Les fraudes sont « quasi absentes dans les annales de la science », écrivait en 1942 Robert Merton dans sa célèbre analyse des normes éthiques propres à la communauté scientifique104. Pour le sociologue américain, l’ensemble de ces normes rend la fraude doublement impossible. D’une part parce que le « scepticisme organisé », qui fait de la critique de tout nouvel énoncé un impératif collectif, suffit à repérer tout résultat fallacieux.
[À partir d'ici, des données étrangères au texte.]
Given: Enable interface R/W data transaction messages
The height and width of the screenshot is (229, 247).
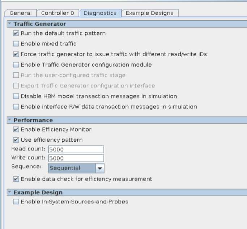Looking at the screenshot, I should pyautogui.click(x=16, y=107).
Et d’autre part parce que aucun chercheur n’a d’intérêt individuel à frauder puisque « la norme de désintéressement » suppose qu’il mène ses recherches dans le seul intérêt du savoir, et non pour son bien personnel.
Une dizaine d’années plus tard, Merton avait changé d’avis. « La culture de la science est, dans une certaine mesure, pathogène », concluait-il en 1957 devant le congrès annuel de l’American Sociological Society105. Il mettait en particulier en cause « la norme d’originalité », qui fait que le premier à faire une expérience ou à formuler une théorie est le seul à en tirer bénéfice, selon la règle du winner takes all que nous évoquions au chapitre 6.
Merton expliquait, en commentant différents exemples historiques de cuisinage, de vol ou de plagiats de données :
La grande importance culturelle accordée à la reconnaissance de l’originalité d’une découverte peut conduire progressivement des pratiques rares que sont les fraudes caractérisées à des pratiques plus fréquentes qui sont juste sous le seuil d’acceptabilité, parfois même sans que le scientifique soit conscient d’outrepasser les limites admises.
Ces nouvelles réflexions de Merton s’inscrivaient dans ses recherches sur la déviance, dont il montrait qu’elle pouvait procéder de la structure sociale elle-même, en particulier de l’échelle de ses valeurs. Il écrivait106 :
La grande importance que la civilisation accorde au succès invite les individus à utiliser des moyens interdits mais souvent efficaces pour arriver ne serait-ce qu’à un simulacre de réussite : richesse et pouvoir. Cette réaction a lieu lorsque l’individu a accepté le but prescrit mais n’a pas fait siennes les normes sociales et les procédures coutumières.
De même, pour paraphraser le sociologue, la grande importance que la communauté scientifique accorde à l’originalité d’une découverte incite les chercheurs à utiliser des moyens interdits mais souvent efficaces, tels que les fraudes, les falsifications et les plagiats, pour arriver ne serait-ce qu’à un simulacre de réussite : la publication d’articles dans les revues les plus prestigieuses.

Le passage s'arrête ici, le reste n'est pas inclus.